DIUSIR

1.8K 103 7
                                    

Pada akhirnya Pelangi lebih memilih pergi dari rumah bersama dengan Cilla. Aku merutuki kebodohanku yang tak pernah bisa memberi keputusan. Sekali lagi aku menyakiti Pelangi. Menyakiti dia disaat dia mengandung anakku. Darah dagingku. Aku tak berhenti menyalahkan diriku sendiri, bahkan aku tak bisa menahan dan melarangnya untuk pergi.

"Bisakah kamu memilih diantara aku dan Bulan?" Tanya Pelangi sebelum dia memutuskan untuk pergi meninggalkan aku.

"Pelangi... Aku ..."

"Jawab mas. Aku atau Bulan ?" Tanyanya sekali lagi, tanpa melihatku.

Aku menunduk. Aku tidak bisa menjawabnya. Aku tidak bisa memilihnya. Aku tidak bisa melepaskan Bulan, aku juga tidak bisa melepaskan Pelangi. Aku mencintai mereka berdua. Aku tau aku serakah. Aku tau aku bodoh, tolong jangan menyalahkanku. Aku tidak bisa melepaskan keduanya, aku ingin terus bersama dan memiliki kedua wanita yang begitu berharga untukku. Maing-masing dari mereka memiliki arti tersendiri untuk hidupku, mereka saling melengkapi hari-hariku.

"Maka ijinkan aku pergi. Karena aku tau siapa yang kamu pilih." Kata Pelangi melangkah keluar dari kamar.

"Sayang ..." Kutari tangannya sebelum dia membuka pintu kamar kami.

"Kumohon, akhirilah sekarang. Jangan menggantungkan lagi pernikahan ini. Sudah cukup kamu menggantungkan aku dulu. Jangan lagi sekarang. Biarkan aku menemukan jalan hidupku sendiri. Seperti aku membiarkanmu memilih jalan hidupmu sendiri." Ucapnya sambil menghempas tanganku dan meraih Cilla dalam gendongannya dan menarik koper keluar kamar kami.Selanjutnya aku tak melihatnya lagi.

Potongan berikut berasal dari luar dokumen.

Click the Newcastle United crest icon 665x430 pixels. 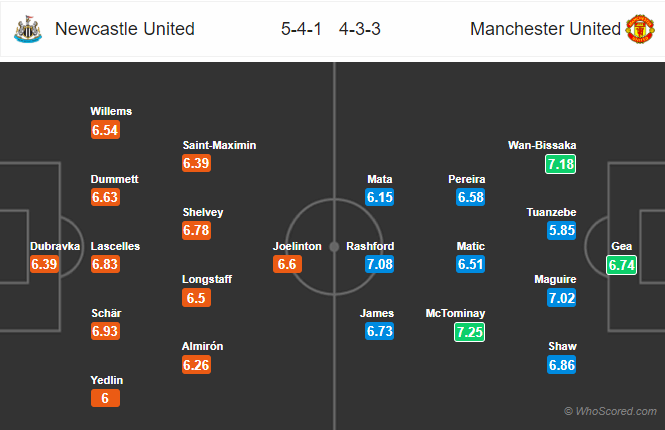28,29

Aku menangis di dalam kamarku. Aku tak mampu untuk berlari mengejar Pelangi. Kakiku terasa lumpuh seketika. Aku sungguh tak pantas untuk perempuan sebaik Pelangi. Kudengar dari dalam kamarku, keluargaku menangisi kepergian Pelangi. Namun mereka tidak mampu menahan Pelangi karena mereka menyadari bahwa aku sudah cukup menyakiti Pelangi.

*****

"Sayang, aku buatin kopi nih. Diminum dulu." Kata Bulan.

"Terimakasih." Jawabku singkat.

Ya ! Keluargaku mengusirku dari rumah. Kali ini tidak ada lagi maaf dari keluargaku. Bahkan papaku memukuliku berkali-kali hingga lebam di wajahku belum hilang di hari kedua saat aku memutuskan pergi dari rumah. Jika dulu kakakku berusaha mencegah papa memukuliku, kali ini tidak ada seorangpun yang melarang papaku memukuliku. Dan aku ? Tentu saja aku tak membalasnya, selain karena dia papaku, orang tuaku, aku juga menyadari kesalahanku.

"Dasar anak kurang ajar !" Hardik papaku sambil memukul wajahku.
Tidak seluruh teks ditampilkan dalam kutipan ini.